**MATERIAL PROVIDED:**
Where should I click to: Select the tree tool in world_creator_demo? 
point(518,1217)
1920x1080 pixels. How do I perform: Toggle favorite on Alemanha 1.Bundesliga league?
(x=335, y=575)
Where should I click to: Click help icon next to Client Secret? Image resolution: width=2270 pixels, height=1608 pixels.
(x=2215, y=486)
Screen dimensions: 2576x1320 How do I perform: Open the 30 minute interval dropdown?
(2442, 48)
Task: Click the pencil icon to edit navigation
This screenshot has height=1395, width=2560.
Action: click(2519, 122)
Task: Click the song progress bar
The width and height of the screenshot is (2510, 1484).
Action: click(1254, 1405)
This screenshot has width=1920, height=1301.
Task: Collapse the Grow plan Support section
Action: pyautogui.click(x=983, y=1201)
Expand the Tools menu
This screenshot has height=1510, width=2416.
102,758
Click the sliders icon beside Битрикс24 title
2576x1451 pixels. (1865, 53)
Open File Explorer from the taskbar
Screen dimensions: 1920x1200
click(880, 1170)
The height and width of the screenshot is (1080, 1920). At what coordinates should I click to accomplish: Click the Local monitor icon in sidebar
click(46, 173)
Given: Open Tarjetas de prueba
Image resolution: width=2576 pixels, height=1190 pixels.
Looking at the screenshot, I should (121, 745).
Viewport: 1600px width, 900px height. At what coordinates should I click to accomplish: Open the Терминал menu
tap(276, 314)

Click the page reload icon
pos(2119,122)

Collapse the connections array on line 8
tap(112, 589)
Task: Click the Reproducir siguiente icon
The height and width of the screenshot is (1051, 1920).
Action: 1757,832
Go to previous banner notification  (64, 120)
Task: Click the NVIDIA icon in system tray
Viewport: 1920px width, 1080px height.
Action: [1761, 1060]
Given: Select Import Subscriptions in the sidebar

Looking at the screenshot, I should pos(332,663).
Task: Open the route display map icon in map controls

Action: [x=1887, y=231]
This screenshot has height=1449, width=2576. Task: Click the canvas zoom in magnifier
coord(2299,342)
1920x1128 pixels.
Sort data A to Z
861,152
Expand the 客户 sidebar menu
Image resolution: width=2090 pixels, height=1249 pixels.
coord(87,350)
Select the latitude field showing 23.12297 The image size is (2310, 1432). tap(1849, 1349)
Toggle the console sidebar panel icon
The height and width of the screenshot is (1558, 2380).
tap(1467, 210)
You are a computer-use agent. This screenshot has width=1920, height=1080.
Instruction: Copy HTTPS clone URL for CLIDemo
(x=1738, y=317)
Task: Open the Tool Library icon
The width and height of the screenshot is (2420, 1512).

**ASSIGNED TASK:** Write out precisely the lines from the one holding "Sort data A to Z" through the end of the material, including both of those ends.

**ANSWER BOX:**
Sort data A to Z
861,152
Expand the 客户 sidebar menu
Image resolution: width=2090 pixels, height=1249 pixels.
coord(87,350)
Select the latitude field showing 23.12297 The image size is (2310, 1432). tap(1849, 1349)
Toggle the console sidebar panel icon
The height and width of the screenshot is (1558, 2380).
tap(1467, 210)
You are a computer-use agent. This screenshot has width=1920, height=1080.
Instruction: Copy HTTPS clone URL for CLIDemo
(x=1738, y=317)
Task: Open the Tool Library icon
The width and height of the screenshot is (2420, 1512).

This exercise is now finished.